When Do You Not Need to File a Gift Tax Return?
There is a Federal annual gift tax exclusion where gifts do not need to be reported. In 2025, you can gift up to $19,000 per person and not have to file a gift tax return. Married couples may combine their gifts and give up to $38,000 per person. When you give more than the annual exclusion amount, the overage is counted against your lifetime exemption. Even for individuals who won’t fully use their lifetime exemption, it’s still important to properly report significant gifts.
How to Gift Money Tax Free
A popular option for holiday gifting is contributing to a 529 college savings plan. These accounts allow money to grow tax-free if used for education expenses. Families who want to jump-start savings can “front-load” five years of gifts at once of up to $95,000 per child ($190,000 for married couples). This can be an effective way to help a young child or grandchild get ahead.
Another meaningful way to gift is to pay certain expenses directly. Tuition paid straight to a school or medical bills paid directly to a provider are not considered taxable gifts. This allows you to offer support without affecting your annual exclusion or lifetime exemption. The key is that the payment must be made directly to the institution, not to the individual.
What if You’re Giving Non-Cash Gifts?
When gifting something other than cash, like stock, crypto, or an interest in real estate, it’s helpful to keep the cost-basis rules in mind. When you give an asset during your lifetime, the recipient also receives your original basis. If the recipient later sells the asset, they may owe capital gains tax on the appreciation. Assets that pass at death, however, receive a “step-up” in basis to fair market value, which often reduces or eliminates capital gains. This is why many families choose to gift cash during life but allow appreciated assets to pass at death.

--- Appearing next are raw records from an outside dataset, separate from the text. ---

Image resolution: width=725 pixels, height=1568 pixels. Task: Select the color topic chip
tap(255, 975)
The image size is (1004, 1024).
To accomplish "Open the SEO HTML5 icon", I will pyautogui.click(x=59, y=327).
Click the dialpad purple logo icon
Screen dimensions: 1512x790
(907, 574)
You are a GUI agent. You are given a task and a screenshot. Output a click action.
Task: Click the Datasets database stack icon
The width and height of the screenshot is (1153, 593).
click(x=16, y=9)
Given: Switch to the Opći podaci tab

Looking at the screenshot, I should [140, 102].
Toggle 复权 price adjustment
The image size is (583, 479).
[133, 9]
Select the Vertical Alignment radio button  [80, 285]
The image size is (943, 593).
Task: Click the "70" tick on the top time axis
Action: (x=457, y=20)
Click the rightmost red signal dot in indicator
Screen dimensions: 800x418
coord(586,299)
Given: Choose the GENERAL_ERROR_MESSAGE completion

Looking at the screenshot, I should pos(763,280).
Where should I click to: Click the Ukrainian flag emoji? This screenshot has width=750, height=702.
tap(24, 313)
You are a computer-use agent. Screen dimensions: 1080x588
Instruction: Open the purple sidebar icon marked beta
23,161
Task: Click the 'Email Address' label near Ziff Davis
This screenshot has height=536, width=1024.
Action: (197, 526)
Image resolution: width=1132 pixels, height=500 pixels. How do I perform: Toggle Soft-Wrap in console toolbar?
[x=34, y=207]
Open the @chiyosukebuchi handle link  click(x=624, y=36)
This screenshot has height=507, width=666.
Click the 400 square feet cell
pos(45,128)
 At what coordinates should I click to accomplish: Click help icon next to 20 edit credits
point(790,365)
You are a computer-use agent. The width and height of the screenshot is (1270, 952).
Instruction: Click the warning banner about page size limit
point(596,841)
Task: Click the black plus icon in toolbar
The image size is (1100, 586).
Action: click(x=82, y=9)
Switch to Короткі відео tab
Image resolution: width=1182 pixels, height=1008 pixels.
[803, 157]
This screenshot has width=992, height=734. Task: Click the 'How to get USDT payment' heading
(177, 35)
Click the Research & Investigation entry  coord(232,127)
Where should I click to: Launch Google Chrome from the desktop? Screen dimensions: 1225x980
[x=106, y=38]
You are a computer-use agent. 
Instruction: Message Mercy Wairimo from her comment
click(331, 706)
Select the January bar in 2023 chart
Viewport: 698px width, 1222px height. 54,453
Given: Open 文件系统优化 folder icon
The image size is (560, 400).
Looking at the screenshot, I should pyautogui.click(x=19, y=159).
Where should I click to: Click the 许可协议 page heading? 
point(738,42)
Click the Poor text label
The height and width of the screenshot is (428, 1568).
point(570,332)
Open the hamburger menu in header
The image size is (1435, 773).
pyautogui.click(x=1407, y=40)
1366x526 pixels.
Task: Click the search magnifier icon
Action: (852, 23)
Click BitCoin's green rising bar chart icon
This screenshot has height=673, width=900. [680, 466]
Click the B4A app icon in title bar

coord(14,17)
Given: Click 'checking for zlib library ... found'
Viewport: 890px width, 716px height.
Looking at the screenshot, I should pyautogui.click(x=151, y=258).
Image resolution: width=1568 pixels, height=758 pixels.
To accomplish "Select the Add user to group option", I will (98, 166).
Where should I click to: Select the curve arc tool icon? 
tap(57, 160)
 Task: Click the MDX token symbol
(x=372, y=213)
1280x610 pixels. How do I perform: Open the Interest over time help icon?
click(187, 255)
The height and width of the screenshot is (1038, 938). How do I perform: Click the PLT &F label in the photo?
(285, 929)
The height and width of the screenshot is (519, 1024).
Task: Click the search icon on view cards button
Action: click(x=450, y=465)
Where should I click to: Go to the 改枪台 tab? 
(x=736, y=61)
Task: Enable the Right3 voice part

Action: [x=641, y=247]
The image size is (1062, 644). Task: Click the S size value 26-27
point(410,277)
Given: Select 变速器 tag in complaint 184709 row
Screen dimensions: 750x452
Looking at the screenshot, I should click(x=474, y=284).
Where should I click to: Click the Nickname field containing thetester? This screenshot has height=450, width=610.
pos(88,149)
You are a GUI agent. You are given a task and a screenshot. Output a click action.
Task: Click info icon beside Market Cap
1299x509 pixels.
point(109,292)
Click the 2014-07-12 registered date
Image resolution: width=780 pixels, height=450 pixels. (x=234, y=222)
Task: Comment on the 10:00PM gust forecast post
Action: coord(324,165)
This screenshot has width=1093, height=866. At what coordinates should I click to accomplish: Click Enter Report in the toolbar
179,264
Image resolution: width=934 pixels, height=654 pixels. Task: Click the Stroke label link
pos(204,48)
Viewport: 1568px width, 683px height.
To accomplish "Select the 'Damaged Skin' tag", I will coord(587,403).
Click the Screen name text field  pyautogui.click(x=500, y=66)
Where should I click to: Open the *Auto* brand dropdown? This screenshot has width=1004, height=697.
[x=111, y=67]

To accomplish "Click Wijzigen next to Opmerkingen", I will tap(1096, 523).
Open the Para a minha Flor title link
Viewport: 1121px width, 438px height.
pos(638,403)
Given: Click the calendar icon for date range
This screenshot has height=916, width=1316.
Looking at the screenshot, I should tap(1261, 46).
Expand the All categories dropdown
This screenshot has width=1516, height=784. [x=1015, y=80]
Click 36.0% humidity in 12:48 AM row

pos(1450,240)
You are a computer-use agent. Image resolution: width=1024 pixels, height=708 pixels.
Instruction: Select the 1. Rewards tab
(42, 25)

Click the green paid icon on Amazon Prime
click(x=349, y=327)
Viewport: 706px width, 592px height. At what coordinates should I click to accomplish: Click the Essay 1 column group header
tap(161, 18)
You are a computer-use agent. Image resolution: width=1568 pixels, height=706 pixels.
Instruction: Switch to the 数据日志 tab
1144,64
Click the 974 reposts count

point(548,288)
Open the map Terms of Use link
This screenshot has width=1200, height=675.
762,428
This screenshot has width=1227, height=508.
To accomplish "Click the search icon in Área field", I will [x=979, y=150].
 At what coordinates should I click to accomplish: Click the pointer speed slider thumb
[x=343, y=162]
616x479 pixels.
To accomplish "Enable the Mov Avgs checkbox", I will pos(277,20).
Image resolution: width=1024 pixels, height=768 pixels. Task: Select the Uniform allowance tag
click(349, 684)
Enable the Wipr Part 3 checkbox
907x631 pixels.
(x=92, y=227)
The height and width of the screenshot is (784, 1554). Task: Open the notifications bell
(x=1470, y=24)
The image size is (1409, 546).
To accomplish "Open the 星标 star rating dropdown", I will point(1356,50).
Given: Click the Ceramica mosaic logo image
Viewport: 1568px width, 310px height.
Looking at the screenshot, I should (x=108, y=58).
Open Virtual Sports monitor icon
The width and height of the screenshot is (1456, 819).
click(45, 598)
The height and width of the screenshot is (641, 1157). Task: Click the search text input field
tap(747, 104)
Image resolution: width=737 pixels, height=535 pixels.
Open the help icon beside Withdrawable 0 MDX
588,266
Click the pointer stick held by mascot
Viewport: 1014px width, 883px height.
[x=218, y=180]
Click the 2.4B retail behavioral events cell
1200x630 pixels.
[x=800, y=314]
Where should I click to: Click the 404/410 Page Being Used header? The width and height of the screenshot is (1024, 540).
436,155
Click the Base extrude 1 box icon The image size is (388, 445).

Other Gifting Considerations to Keep in Mind
Gifting can also have Medicaid implications. New York’s nursing home Medicaid program has a five year look-back period that treats any gift, large or small, as a non-exempt transfer. If someone applies for Medicaid within five years of making gifts, those transfers may result in a penalty period where Medicaid will not cover the cost of care. A person does not need to be Medicaid-eligible at the time the gift was made for it to be counted later. For individuals who are planning for long-term care, it’s important to speak with an elder law attorney before making gifts.
Gift the Right Way with the Right Help
Holiday gifting can be a wonderful and generous tradition. With a little planning, you can make gifts that support your loved ones and fit comfortably within your broader estate plan. Your estate planning attorney and tax professional can help make sure your gifting strategy reflects both your wishes and your family’s future needs.